Staff / El Mañana
Enrique Galindo Ceballos abrió un nuevo frente político al anunciar que exhibirá públicamente a más de 300 páginas y perfiles digitales que, según afirma, han mantenido una estrategia constante de críticas contra su persona y su gobierno.
Lo llamativo es que, pese a la magnitud de los señalamientos, el propio alcalde descartó presentar denuncias o emprender acciones legales. Argumentó que en muchos casos resulta “difícil” identificar a los responsables de estas plataformas y ejercer mecanismos como el derecho de réplica. En lugar de acudir a los tribunales, optó por llevar la discusión al terreno político y mediático.
La decisión ha generado cuestionamientos. Si las publicaciones constituyen información falsa o campañas de desprestigio, correspondería a las autoridades determinar responsabilidades. Sin embargo, la estrategia parece orientarse más a la confrontación pública que a una ruta jurídica.
El anuncio también ocurre en medio de cuestionamientos ciudadanos sobre temas como la crisis del agua, los baches, las inundaciones y obras pendientes. Para algunos observadores, el riesgo es que la conversación se concentre en las páginas críticas y no en los problemas que afectan a la ciudad.

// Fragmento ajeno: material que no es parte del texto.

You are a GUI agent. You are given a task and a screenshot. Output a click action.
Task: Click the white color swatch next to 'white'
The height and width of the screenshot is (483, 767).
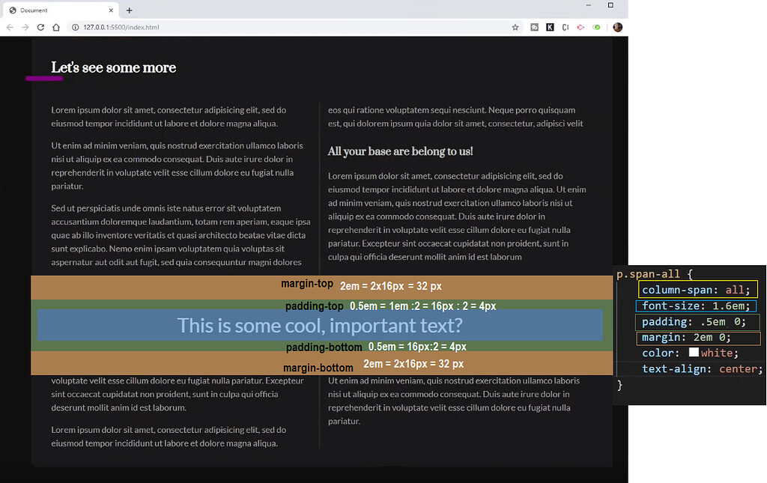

En círculos políticos surge otra lectura: que la verdadera intención sea construir una narrativa de confrontación rumbo a los movimientos electorales de 2027. Después de todo, señalar adversarios suele generar reflectores. El problema es que los reflectores pueden producir titulares, pero no necesariamente resuelven los pendientes que miles de potosinos siguen reclamando en las calles.